Vol. 4 No. 3 (March, 1994) pp. 33-35

THERE'S NO SUCH THING AS FREE SPEECH by Stanley Fish. New York: Oxford University Press, 1994. 332pp. Cloth $25.00

Reviewed by Lief Carter, Department of Political Science, University of Georgia

Virtually all students of law, the social sciences, and social philosophy should read Stanley Fish's new collection of essays (from the late 1980s to 1993.) That said, different subsets of us will have very different payoffs for doing so. Indeed, the central argument in nearly all Fish's work holds that our readings and interpretations necessarily depend on the particular rhetorical and political communities to which we belong. We cannot escape or transcend them. Assuming for the moment that Fish is right, it makes no sense to review the book from any single homogeneous perspective, any more than it makes sense to assume that a performance of "Hamlet" ought to mean the same thing to a group of New York theater critics and to an audience of freshmen enrolled in introductory psychology (cf. p.97). Instead I'll describe how three -- among no doubt many -- audiences might benefit, each in distinctive ways, from taking this fishing expedition.

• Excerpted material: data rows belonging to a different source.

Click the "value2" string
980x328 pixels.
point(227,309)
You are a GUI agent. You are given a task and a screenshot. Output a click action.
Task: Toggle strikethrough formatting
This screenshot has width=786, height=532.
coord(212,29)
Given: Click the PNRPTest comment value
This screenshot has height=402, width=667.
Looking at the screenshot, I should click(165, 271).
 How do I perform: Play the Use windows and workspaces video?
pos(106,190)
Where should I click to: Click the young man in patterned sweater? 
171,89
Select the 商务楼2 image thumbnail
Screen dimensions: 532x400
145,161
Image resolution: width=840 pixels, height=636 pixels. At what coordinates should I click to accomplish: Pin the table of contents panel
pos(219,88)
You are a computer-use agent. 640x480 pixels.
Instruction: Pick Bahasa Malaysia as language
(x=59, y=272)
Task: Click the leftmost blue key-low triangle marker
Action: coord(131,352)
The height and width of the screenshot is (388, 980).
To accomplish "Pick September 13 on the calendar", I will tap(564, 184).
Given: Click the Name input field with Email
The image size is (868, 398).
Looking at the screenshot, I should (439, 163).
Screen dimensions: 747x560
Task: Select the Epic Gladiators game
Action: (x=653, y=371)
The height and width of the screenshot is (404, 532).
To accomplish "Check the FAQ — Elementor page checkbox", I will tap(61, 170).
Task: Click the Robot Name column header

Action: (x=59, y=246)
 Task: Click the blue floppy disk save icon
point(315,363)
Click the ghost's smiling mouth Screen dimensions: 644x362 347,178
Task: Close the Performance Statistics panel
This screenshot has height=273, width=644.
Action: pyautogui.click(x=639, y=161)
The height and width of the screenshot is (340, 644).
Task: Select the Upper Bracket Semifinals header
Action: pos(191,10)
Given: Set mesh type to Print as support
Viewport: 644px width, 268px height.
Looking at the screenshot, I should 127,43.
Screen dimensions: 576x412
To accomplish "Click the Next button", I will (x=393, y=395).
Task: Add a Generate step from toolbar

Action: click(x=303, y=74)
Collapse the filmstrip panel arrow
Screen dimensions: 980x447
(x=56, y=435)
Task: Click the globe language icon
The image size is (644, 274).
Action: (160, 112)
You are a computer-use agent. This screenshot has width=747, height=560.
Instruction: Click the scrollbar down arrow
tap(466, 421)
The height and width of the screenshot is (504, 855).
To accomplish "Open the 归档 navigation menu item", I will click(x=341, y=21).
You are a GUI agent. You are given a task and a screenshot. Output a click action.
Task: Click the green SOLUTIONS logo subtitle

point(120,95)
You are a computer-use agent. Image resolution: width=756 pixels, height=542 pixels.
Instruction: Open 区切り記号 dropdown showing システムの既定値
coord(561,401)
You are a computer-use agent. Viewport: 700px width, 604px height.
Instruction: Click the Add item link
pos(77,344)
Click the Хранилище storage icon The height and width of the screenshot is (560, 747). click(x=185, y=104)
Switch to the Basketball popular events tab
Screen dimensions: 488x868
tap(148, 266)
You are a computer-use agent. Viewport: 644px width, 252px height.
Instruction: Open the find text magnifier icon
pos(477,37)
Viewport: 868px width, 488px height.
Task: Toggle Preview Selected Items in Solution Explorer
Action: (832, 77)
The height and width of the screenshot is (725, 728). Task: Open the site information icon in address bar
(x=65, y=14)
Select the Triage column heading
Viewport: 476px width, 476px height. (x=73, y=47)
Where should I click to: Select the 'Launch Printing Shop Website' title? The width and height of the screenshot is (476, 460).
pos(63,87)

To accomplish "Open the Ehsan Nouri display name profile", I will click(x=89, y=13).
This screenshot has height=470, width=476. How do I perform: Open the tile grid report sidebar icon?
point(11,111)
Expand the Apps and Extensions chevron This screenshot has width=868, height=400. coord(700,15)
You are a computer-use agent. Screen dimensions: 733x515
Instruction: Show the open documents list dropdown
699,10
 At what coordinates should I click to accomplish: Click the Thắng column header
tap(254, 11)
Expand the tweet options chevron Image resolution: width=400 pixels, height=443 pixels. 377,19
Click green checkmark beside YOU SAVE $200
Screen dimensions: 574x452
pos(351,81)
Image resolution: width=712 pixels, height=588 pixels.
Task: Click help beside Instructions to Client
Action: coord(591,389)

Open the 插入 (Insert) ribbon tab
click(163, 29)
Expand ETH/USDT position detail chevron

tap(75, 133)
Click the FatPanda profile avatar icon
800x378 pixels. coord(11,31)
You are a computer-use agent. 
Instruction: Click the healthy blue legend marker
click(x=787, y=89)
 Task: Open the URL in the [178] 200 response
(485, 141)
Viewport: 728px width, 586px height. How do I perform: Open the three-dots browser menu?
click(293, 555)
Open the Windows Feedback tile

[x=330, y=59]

First a bit more general description. Stanley Fish is, along with Richard Rorty and Martha Nussbaum, the most provocative writer in political philosophy in the United States today. He, as they, swims in post-modernism's mainstream. (Nussbaum, however, swims against the current.) Fish, its most flamboyant and entertaining writer, prompted Adam Begley (NEW YORK TIMES MAGAZINE, May 3, 1992) to call him a "souped-up, politically correct showman." Some of the titles of these nineteen essays boarder on clowning: "The Empire Strikes Back," "Jerry Falwell's Mother," "The Incredible Ugliness of Volvos," and the title essay, which carries the subtitle, "and It's a Good Thing, Too." The essays draw as much from such sources as the Broadway show, "How to Succeed in Business without Really Trying," as on Habermas; as much from David Duke as from Duke University, where Fish holds positions in English and the law school. Fish, once a scrappy, first-to-college kid from the flatlands of Providence, has described his work as a philosophical version of "Saturday Night Live."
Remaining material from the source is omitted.